Há 19 dias, Polícia Federal cumpria três mandados em Paranavaí
Passados 12 dias do anúncio de que um grupo de Paranavaí ligado à área financeira (over-the counter, um ambiente onde a negociação de ativos ocorre de forma não-organizada) seria o novo patrocinador do Maringá Futebol Clube, até agora ele não apareceu no site do time. Cinco dias antes a Polícia Federal de Rondônia cumpriu três mandados na Capital da Laranja, e ao menos um deles envolveria a empresa citada como nova patrocinadora, criada em julho do ano passado.
Um dos mandados de busca e apreensão teria ocorrido na residência do proprietário do grupo, que possuiria escritório em Maringá. Ao menos dois veículos de luxo foram levados na chamada Operação Metaverso, que visa o combate a crimes relacionados a prática de fraude bancária eletrônica. A PF não divulgou os nomes dos envolvidos. A operação foi realizada com acordo de cooperação técnica firmado entre a PF e a Federação Brasileira de Bancos (Febraban) e apura há mais de dois anos fraudes milionárias cometidas através de transferências bancárias para empresas e pessoas físicas com posterior compras de criptomoedas, inclusive através de corretoras de outros países, a fim de dificultar a rastreabilidade das vantagens financeiras obtidas.
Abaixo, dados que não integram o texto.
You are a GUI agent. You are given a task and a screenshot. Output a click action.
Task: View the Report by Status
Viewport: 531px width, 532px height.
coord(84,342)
Segundo as investigações demonstraram, uma organização criminosa explorou possível vulnerabilidade técnica e/ou sistêmica no site vítima de ataque para desviar o montante total de cerca de R$ 18,5 milhões, distribuídos imediatamente para dezenas de contas bancárias, em um movimento claro de dificultar a rastreabilidade e ocultar as vantagens financeiras obtidas na fraude. A Polícia Federal conseguiu identificar 30 pessoas físicas e jurídicas envolvidas na fraude, sendo que diversas empresas foram abertas exclusivamente para a realização do desvio e imediatamente encerradas as atividades.
Foram expedidos, segundo release da PF, mandados de busca e apreensão em 11 endereços vinculados aos investigados (Rondônia, Paraná, São Paulo e Mato Grosso do Sul) pelo juízo da 4ª Vara Criminal de Porto Velho (RO). Os investigados poderão responder pela prática dos crimes de furto qualificado mediante fraude, organização criminosa e lavagem de dinheiro. As penas somadas podem ultrapassar 20 anos de reclusão. A direção da empresa de Paranavaí e a diretoria do Maringá FC foram questionadas mas não quiseram se pronunciar.